■ **Work request**: Using the entries below, copy out all lines where "agent" is found.

■ **Listed records**:
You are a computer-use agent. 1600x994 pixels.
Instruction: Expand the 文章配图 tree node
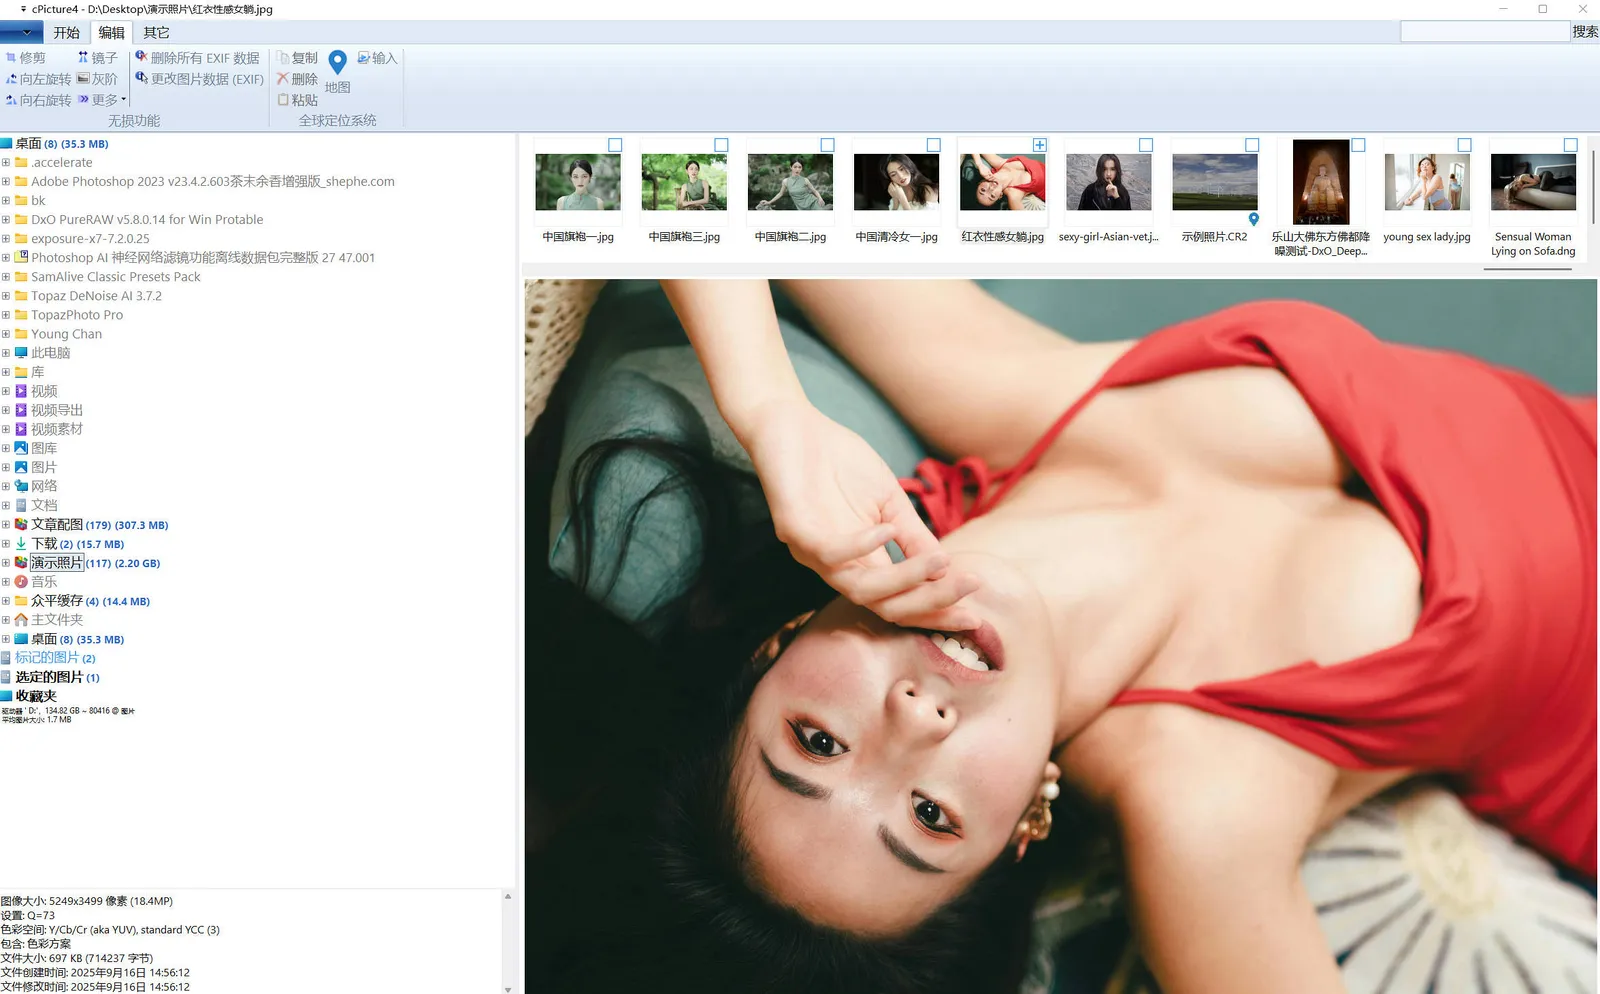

...

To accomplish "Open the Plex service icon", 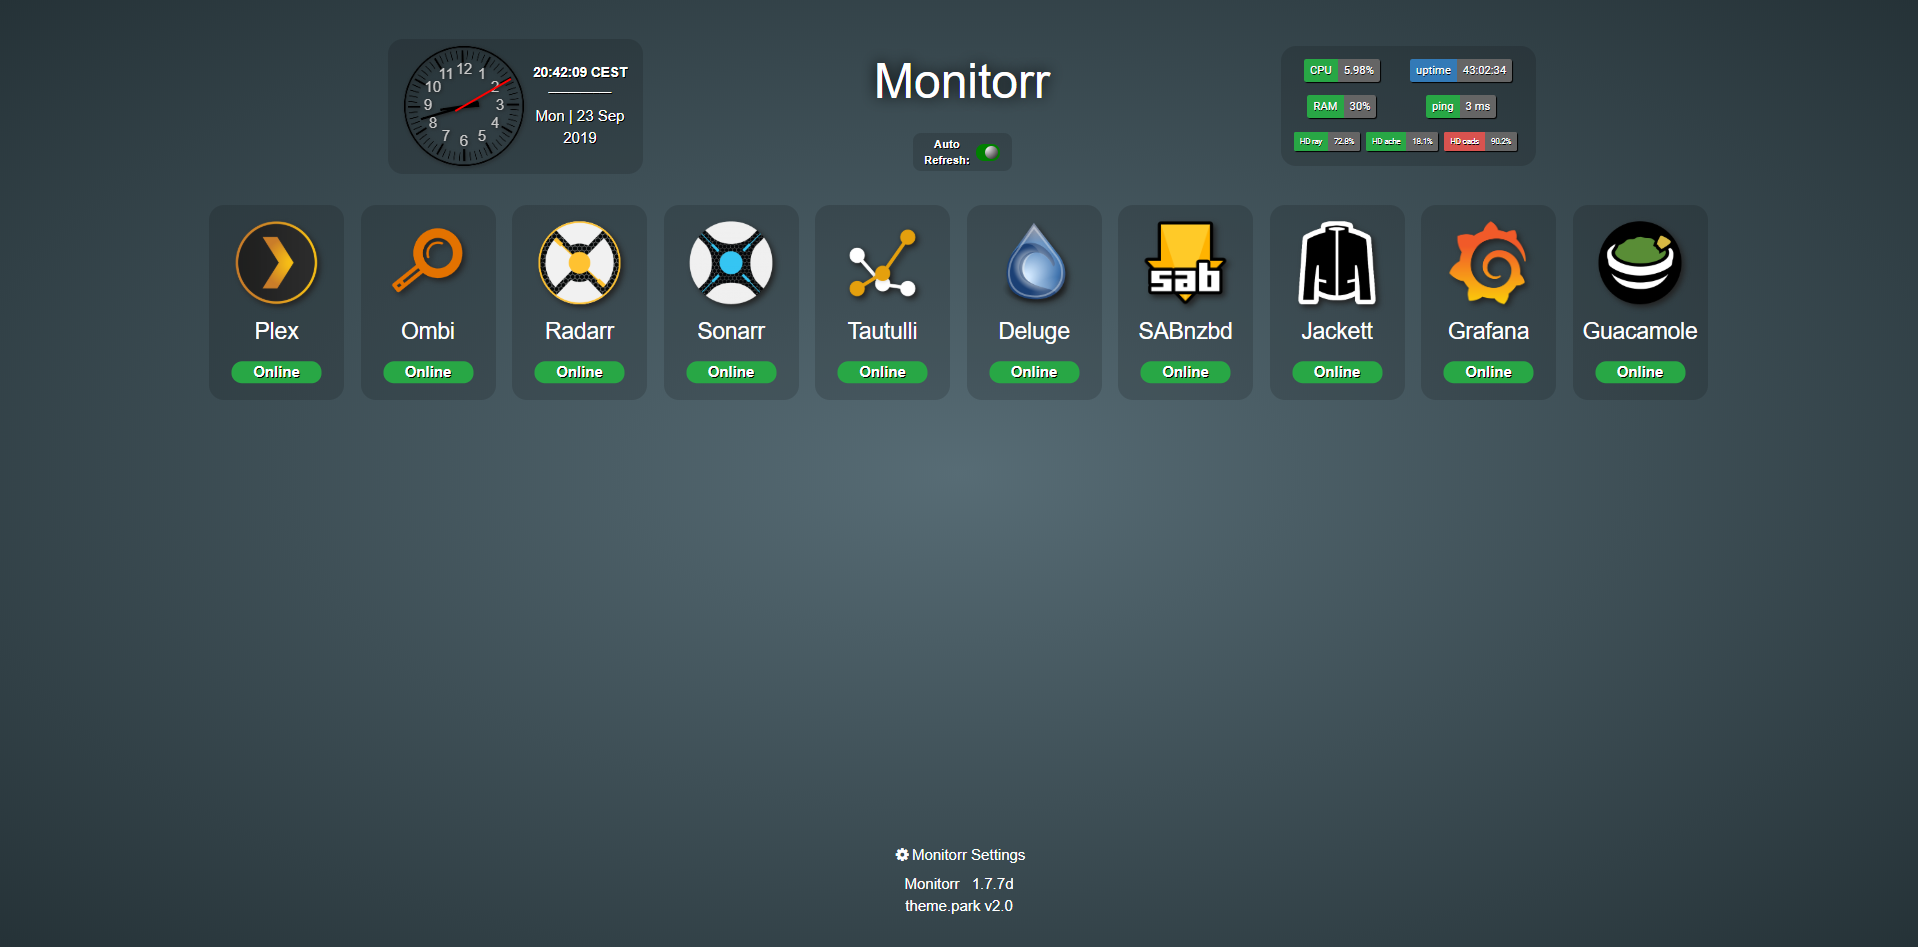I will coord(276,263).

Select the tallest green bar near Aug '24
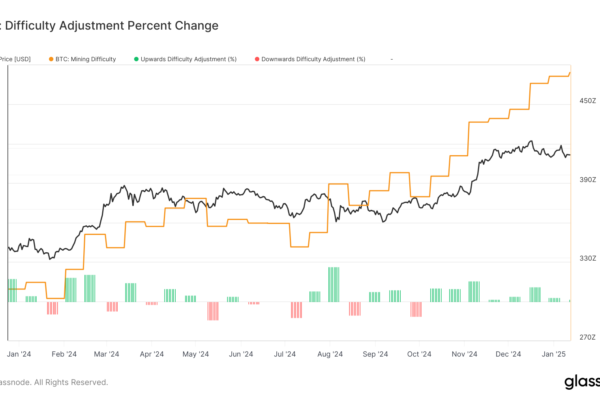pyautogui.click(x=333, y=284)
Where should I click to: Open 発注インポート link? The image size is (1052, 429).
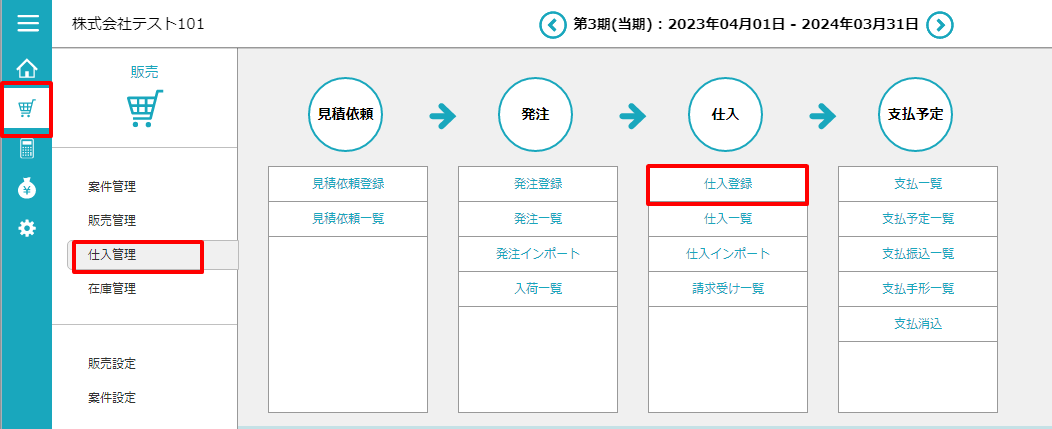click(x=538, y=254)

==

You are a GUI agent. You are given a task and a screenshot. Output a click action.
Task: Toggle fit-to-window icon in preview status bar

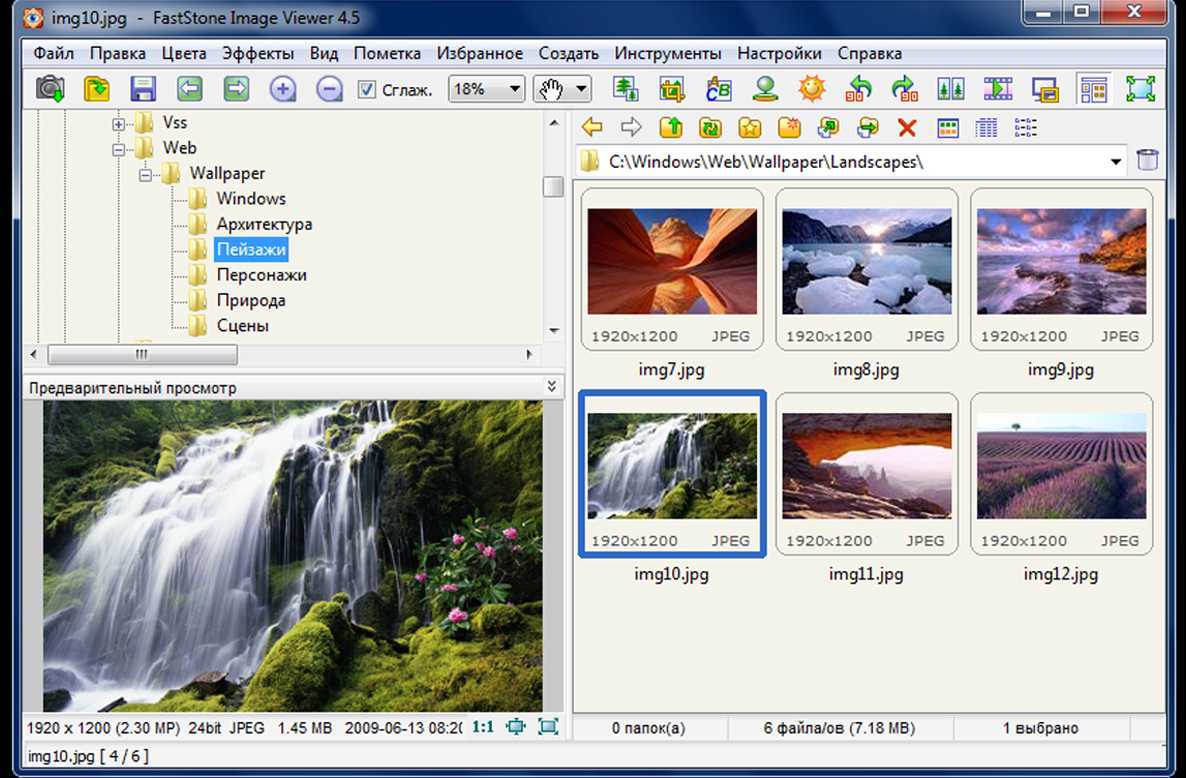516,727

■ **Result**:
You are a computer-use agent. 1600x994 pixels.
You are a GUI agent. You are given a task and a screenshot. Output a click action.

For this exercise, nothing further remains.